_Passage given_
[Begin]

Does string pool store literals or objects? - java

Stackoverflow is full of questions related to different types of String initialization. I understand how different is String s = "word" to String s = new String("word"). So no need to 'touch' that topic.
I noticed that different people refer that String pool stores constants/objects/literals.
Constants are understandable, as they are final, so they always 'stay' there. Yes, also duplicates aren't stored in SCP.
But I can't understand does SCP store objects or literals. They are totally different concepts. Object is an entity, while literal is just a value. So what is the correct answer to this. Does SCP store objects or literals? I know it can't be both :)

Literals are a chunk of source code that is delimited by ". For example, in the following line of source code:
String s = "Hello World";
"Hello World" is a string literal.
Objects are a useful abstraction for a meaningful bits of memory with data that (when grouped together) represents something, whether it be a Car, Person, or String.
The string pool stores String objects rather than String literals, simply because the string pool does not store source code.
You might hear people say "the string pool stores string literals". They (probably) don't mean that the string pool somehow has the source code "Hello World" in it. They (probably) mean that all the Strings represented by string literals in your source code will get put into the string pool. In fact, the Strings produced by constant expressions in your source code also gets added to the string pool automatically.

Strictly speaking, "literal" is not a value; It is a syntactic form. A String literal in Java is a double quote followed by some non-double-quote (or escaped double quote) characters, ending in another double quote. A "literal value" is a value that is created from a source-code literal, as opposed to an evaluated value such as a.concat(b). The core difference is that the literal value can be identified at compilation time, while an evaluated value can only be known during execution. This allows the compiler to store the literal values inside the compiled bytecode. (Since constants initialised by literal values are also known by the compiler at compile time, evaluations that only use constants can also be computed at compile time.)

[End]

_Given information_
[Begin]

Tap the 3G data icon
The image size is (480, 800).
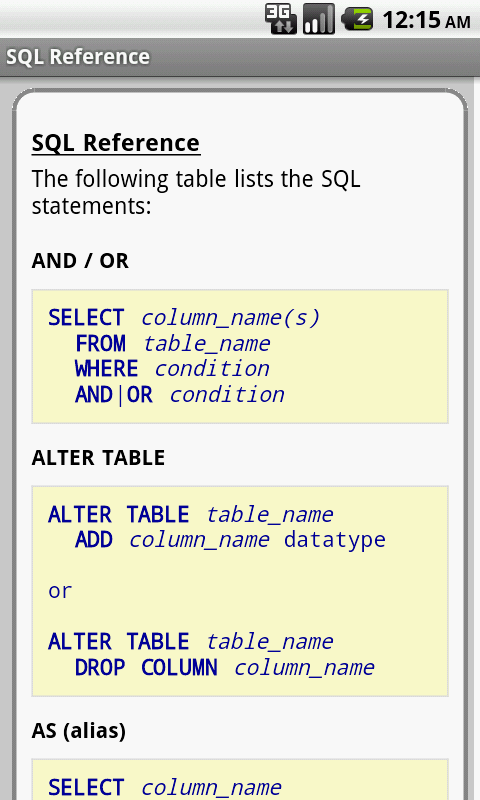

[End]

_Prompt_
Retype the part of the string pool thread above word for word, starting with "Stackoverflow is full" and going on through "pool stores constants/objects/literals.".

_Reply_
Stackoverflow is full of questions related to different types of String initialization. I understand how different is String s = "word" to String s = new String("word"). So no need to 'touch' that topic.
I noticed that different people refer that String pool stores constants/objects/literals.